# [INFORMATION SUPPLIED]
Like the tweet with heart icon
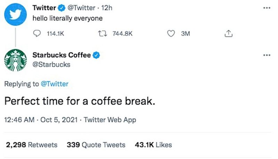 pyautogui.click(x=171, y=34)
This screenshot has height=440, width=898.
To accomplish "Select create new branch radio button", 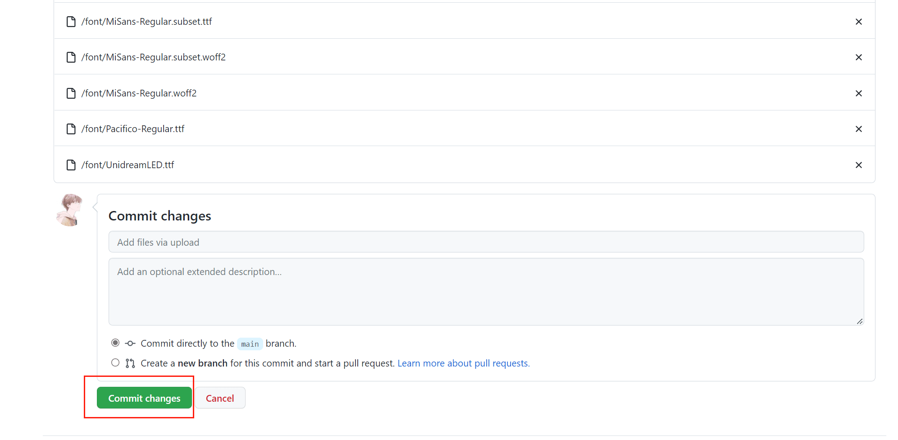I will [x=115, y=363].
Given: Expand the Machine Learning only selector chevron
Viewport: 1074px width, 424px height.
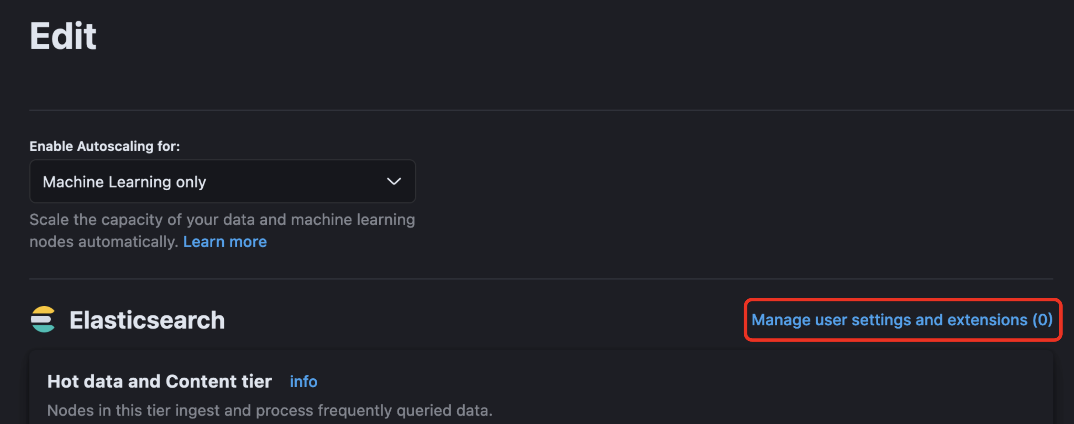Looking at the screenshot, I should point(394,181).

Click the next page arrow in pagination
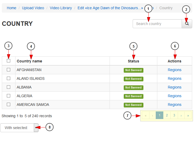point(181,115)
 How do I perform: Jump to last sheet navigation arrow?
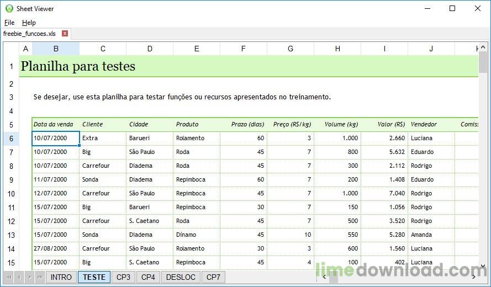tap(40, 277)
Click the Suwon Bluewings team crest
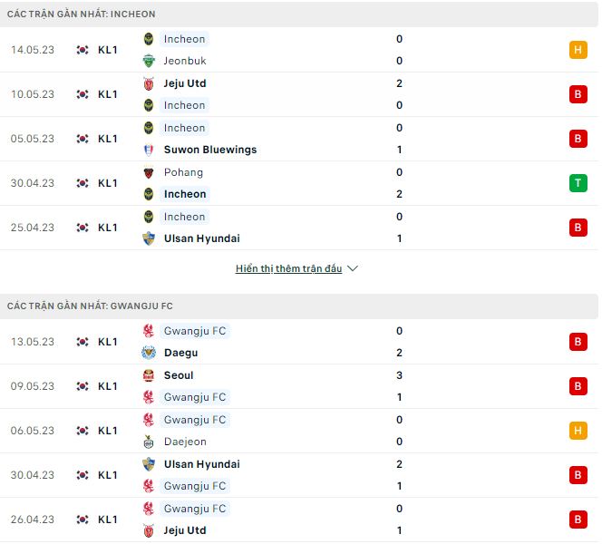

==

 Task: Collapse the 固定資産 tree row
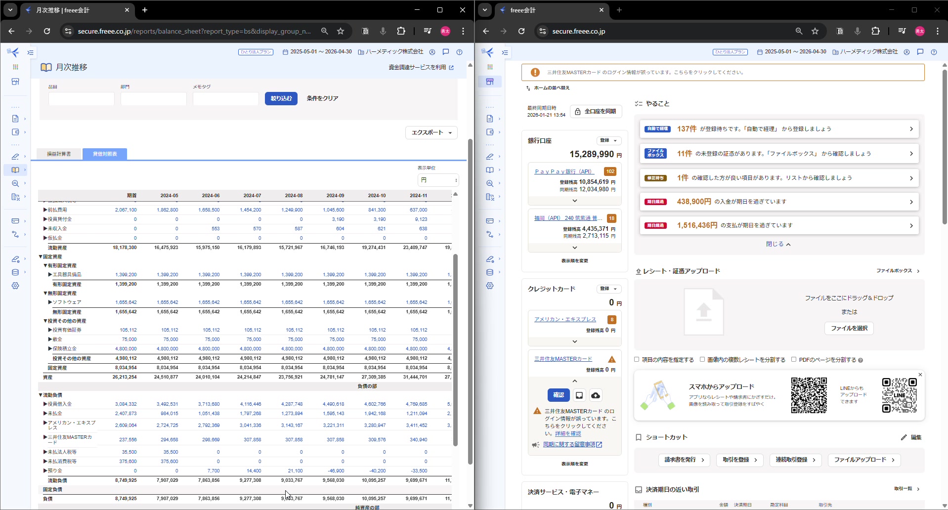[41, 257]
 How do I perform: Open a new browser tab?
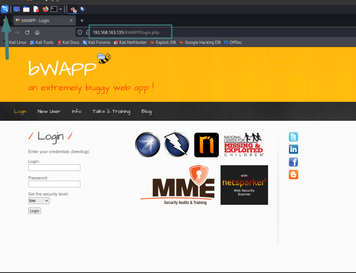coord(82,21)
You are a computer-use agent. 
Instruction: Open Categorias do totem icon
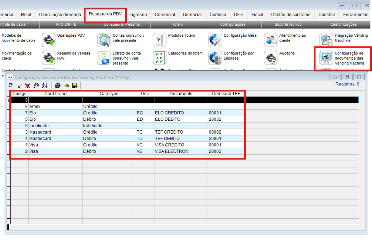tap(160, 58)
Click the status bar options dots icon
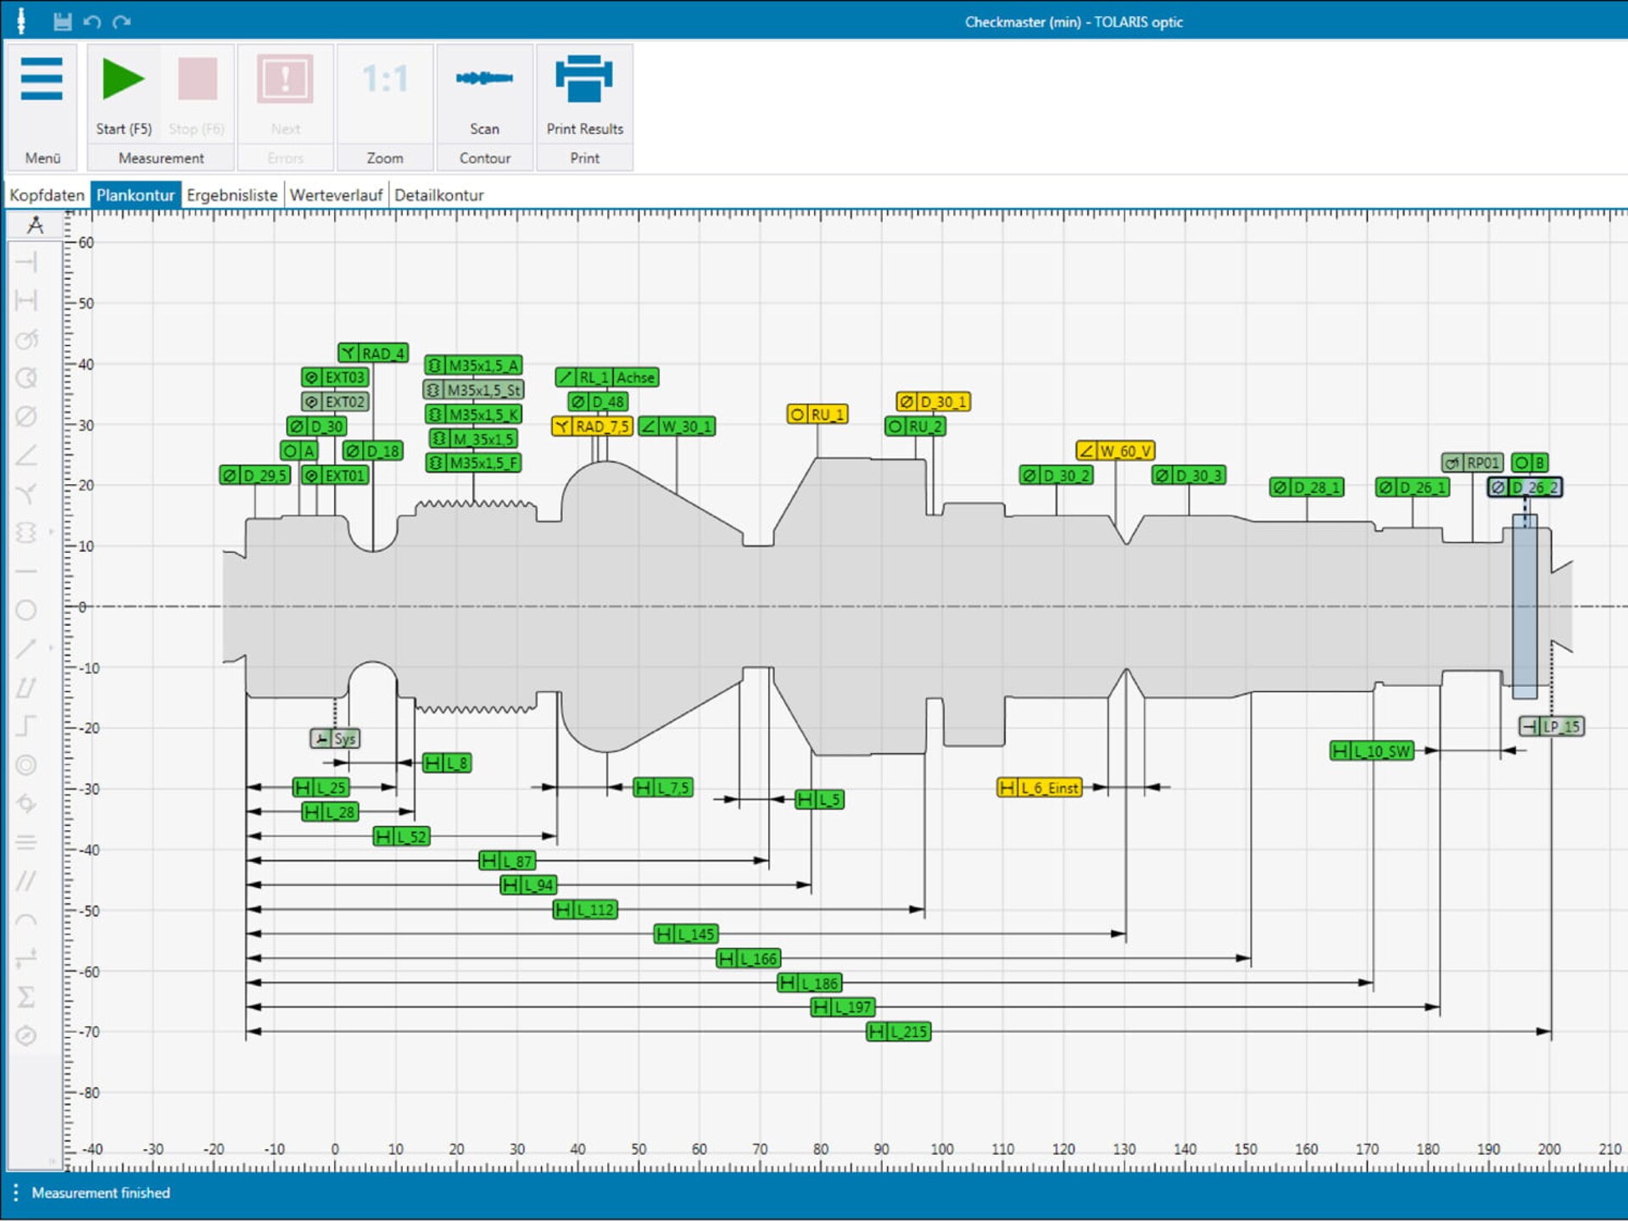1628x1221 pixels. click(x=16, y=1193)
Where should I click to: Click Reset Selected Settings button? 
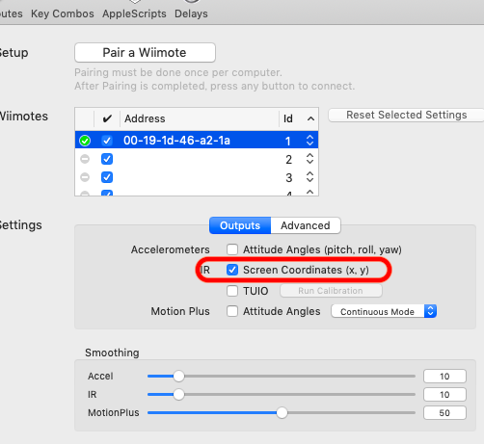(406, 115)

# [DIRECTIONS FOR THIS TASK]
In the listing above, find the line with "Given: Expand the" and the line with "Click the Suwon Bluewings team crest". Set down exactly those lines and everything between them, skipping pictures.

# [EXERCISE RESULT]
Given: Expand the Machine Learning only selector chevron
Viewport: 1074px width, 424px height.
Looking at the screenshot, I should point(394,181).

Click the next page arrow in pagination
point(181,115)
 How do I perform: Jump to last sheet navigation arrow?
tap(40, 277)
Click the Suwon Bluewings team crest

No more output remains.